PROBLEM DESCRIPTION
Skip the pictures. Retype exactly, and only, the lines between the line holding "Mapy počasí (969, 199)" and the last line below, inclusive.

Pixel coordinate grounding data
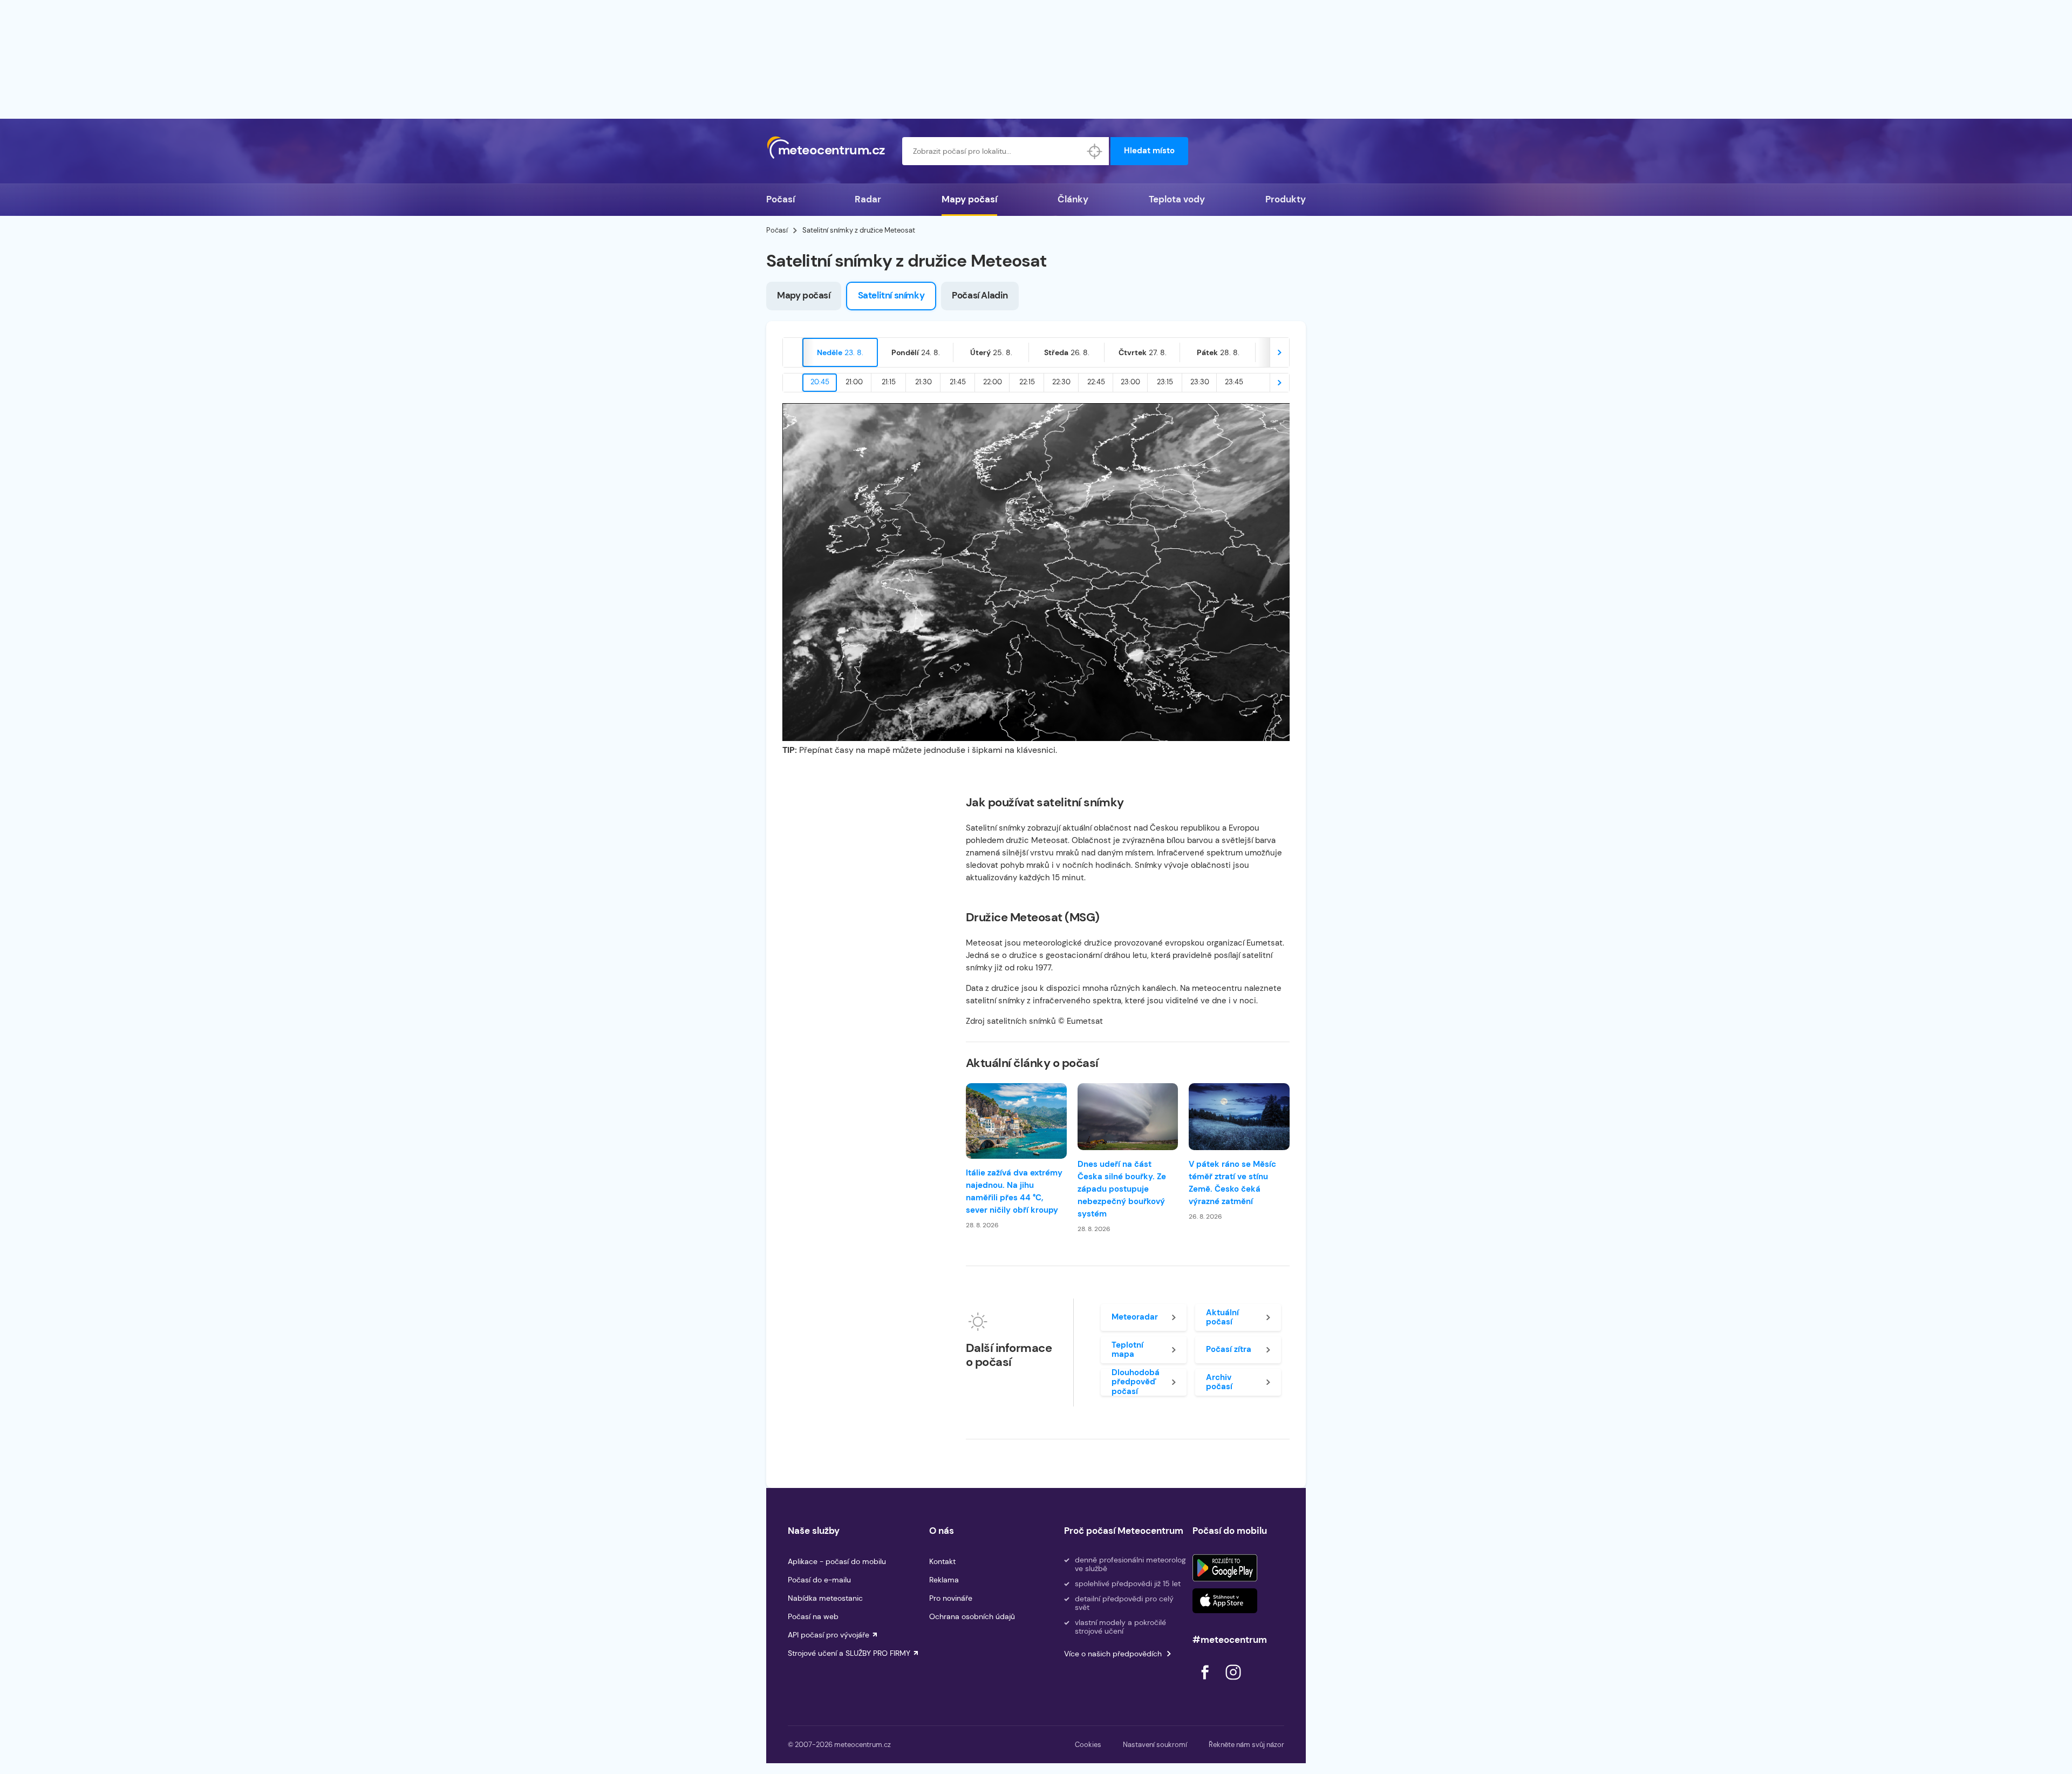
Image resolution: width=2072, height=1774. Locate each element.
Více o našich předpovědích (1113, 1654)
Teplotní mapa (1127, 1350)
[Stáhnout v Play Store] (1224, 1567)
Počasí (780, 199)
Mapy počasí (969, 199)
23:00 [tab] (1130, 381)
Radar (868, 199)
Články (1073, 199)
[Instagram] (1232, 1682)
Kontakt (942, 1561)
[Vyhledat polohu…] (1095, 151)
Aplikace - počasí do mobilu (837, 1561)
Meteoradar (1135, 1316)
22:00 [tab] (992, 381)
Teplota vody (1177, 199)
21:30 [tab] (923, 381)
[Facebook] (1205, 1682)
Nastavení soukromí (1155, 1744)
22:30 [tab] (1061, 381)
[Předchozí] (792, 352)
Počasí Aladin (980, 295)
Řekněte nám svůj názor (1246, 1744)
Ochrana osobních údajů (972, 1616)
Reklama (944, 1580)
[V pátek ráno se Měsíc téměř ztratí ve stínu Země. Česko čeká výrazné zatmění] (1239, 1116)
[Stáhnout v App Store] (1224, 1600)
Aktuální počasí (1222, 1317)
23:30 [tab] (1199, 381)
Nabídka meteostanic (825, 1598)
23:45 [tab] (1234, 381)
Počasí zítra (1228, 1349)
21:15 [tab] (889, 381)
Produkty (1285, 199)
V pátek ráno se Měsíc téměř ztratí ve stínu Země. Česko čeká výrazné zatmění (1232, 1183)
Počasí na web (813, 1616)
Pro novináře (950, 1598)
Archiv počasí (1219, 1382)
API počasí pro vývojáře (828, 1635)
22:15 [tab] (1027, 381)
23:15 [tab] (1165, 381)
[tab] (840, 352)
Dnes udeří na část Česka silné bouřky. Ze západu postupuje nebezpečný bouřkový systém (1122, 1189)
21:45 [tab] (958, 381)
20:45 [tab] (819, 381)
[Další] (1279, 352)
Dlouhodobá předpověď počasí (1136, 1382)
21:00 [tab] (854, 381)
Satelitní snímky (891, 295)
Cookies (1088, 1744)
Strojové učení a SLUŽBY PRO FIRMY (849, 1653)
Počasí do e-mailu (819, 1580)
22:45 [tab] (1096, 381)
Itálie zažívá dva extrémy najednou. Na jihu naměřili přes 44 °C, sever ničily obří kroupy (1014, 1191)
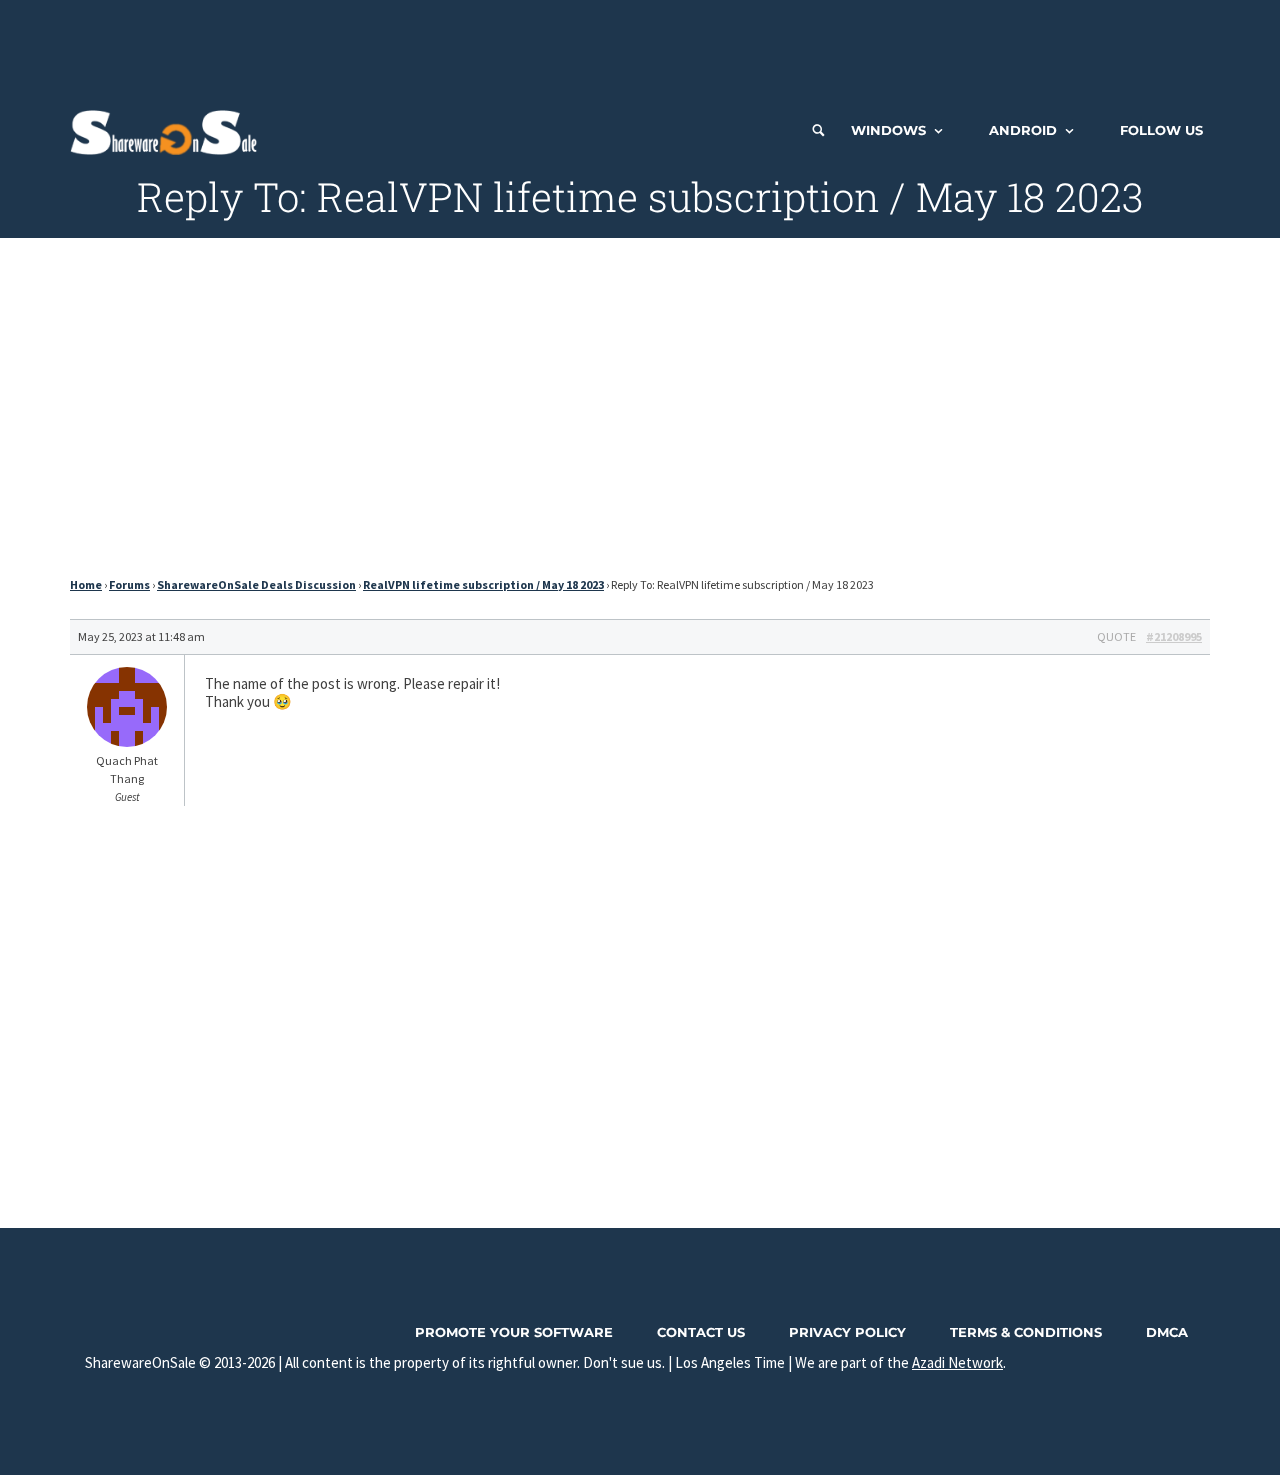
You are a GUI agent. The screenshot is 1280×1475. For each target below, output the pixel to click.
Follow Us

PROBLEM SOLUTION
Mapy počasí (969, 199)
23:00 [tab] (1130, 381)
Radar (868, 199)
Články (1073, 199)
[Instagram] (1232, 1682)
Kontakt (942, 1561)
[Vyhledat polohu…] (1095, 151)
Aplikace - počasí do mobilu (837, 1561)
Meteoradar (1135, 1316)
22:00 [tab] (992, 381)
Teplota vody (1177, 199)
21:30 [tab] (923, 381)
[Facebook] (1205, 1682)
Nastavení soukromí (1155, 1744)
22:30 [tab] (1061, 381)
[Předchozí] (792, 352)
Počasí Aladin (980, 295)
Řekněte nám svůj názor (1246, 1744)
Ochrana osobních údajů (972, 1616)
Reklama (944, 1580)
[V pátek ráno se Měsíc téměř ztratí ve stínu Země. Česko čeká výrazné zatmění] (1239, 1116)
[Stáhnout v App Store] (1224, 1600)
Aktuální počasí (1222, 1317)
23:30 [tab] (1199, 381)
Nabídka meteostanic (825, 1598)
23:45 [tab] (1234, 381)
Počasí zítra (1228, 1349)
21:15 [tab] (889, 381)
Produkty (1285, 199)
V pátek ráno se Měsíc téměř ztratí ve stínu Země. Česko čeká výrazné zatmění (1232, 1183)
Počasí na web (813, 1616)
Pro novináře (950, 1598)
Archiv počasí (1219, 1382)
API počasí pro vývojáře (828, 1635)
22:15 [tab] (1027, 381)
23:15 [tab] (1165, 381)
[tab] (840, 352)
Dnes udeří na část Česka silné bouřky. Ze západu postupuje nebezpečný bouřkový systém (1122, 1189)
21:45 [tab] (958, 381)
20:45 [tab] (819, 381)
[Další] (1279, 352)
Dlouhodobá předpověď počasí (1136, 1382)
21:00 [tab] (854, 381)
Satelitní snímky (891, 295)
Cookies (1088, 1744)
Strojové učení a SLUŽBY PRO FIRMY (849, 1653)
Počasí do e-mailu (819, 1580)
22:45 [tab] (1096, 381)
Itálie zažívá dva extrémy najednou. Na jihu naměřili přes 44 °C, sever ničily obří kroupy (1014, 1191)
You are a GUI agent. The screenshot is 1280×1475. For each target below, output the pixel to click.
Follow Us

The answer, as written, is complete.